■ **Your assignment**
Begin at the first line below and copy each line exactly, ending with the line where "Given: Switch to list view layout" appears.

■ **Record set**
┄┄┄┄┄┄┄┄┄┄┄┄┄┄┄┄┄┄┄┄
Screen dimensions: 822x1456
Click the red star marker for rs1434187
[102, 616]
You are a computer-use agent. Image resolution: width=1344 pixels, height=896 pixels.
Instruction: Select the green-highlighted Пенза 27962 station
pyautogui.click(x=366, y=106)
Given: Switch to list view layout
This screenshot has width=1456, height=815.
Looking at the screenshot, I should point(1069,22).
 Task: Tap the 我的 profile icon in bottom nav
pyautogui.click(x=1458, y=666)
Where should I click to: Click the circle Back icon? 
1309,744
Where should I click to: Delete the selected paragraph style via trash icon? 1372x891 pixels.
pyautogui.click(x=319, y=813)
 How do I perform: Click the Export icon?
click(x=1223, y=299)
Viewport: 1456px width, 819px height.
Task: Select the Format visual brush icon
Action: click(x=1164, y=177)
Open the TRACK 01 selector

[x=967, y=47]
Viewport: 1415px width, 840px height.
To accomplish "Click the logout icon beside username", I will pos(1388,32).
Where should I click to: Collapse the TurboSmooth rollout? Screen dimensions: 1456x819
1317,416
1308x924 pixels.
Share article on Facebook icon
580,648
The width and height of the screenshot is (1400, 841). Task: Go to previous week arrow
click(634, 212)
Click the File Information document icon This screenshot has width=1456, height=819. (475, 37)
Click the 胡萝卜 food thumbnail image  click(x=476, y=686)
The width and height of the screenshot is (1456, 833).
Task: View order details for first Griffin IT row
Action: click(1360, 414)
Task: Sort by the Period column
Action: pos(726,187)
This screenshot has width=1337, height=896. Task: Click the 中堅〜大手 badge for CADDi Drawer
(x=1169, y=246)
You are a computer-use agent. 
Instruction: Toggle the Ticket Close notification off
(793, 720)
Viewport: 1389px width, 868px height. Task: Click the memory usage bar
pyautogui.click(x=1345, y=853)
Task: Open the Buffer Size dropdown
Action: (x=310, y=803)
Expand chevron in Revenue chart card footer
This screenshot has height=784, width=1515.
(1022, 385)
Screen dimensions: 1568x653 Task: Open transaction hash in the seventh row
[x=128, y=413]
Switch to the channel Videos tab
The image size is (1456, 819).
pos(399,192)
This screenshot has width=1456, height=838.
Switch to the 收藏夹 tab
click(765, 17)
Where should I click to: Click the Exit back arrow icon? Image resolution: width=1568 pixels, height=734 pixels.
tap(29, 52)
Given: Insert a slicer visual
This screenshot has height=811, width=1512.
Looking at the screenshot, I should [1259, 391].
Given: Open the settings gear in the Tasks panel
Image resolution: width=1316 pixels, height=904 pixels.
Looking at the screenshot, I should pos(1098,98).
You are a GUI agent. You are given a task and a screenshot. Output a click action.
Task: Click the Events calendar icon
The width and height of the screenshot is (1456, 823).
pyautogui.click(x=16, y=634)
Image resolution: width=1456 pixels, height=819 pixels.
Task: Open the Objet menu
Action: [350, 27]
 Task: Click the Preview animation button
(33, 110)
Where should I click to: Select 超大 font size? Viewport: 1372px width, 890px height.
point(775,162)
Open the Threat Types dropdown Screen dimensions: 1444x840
┄┄┄┄┄┄┄┄┄┄┄┄┄┄┄┄┄┄┄┄
■ **Your solution**
Screen dimensions: 822x1456
Click the red star marker for rs1434187
[102, 616]
You are a computer-use agent. Image resolution: width=1344 pixels, height=896 pixels.
Instruction: Select the green-highlighted Пенза 27962 station
pyautogui.click(x=366, y=106)
Given: Switch to list view layout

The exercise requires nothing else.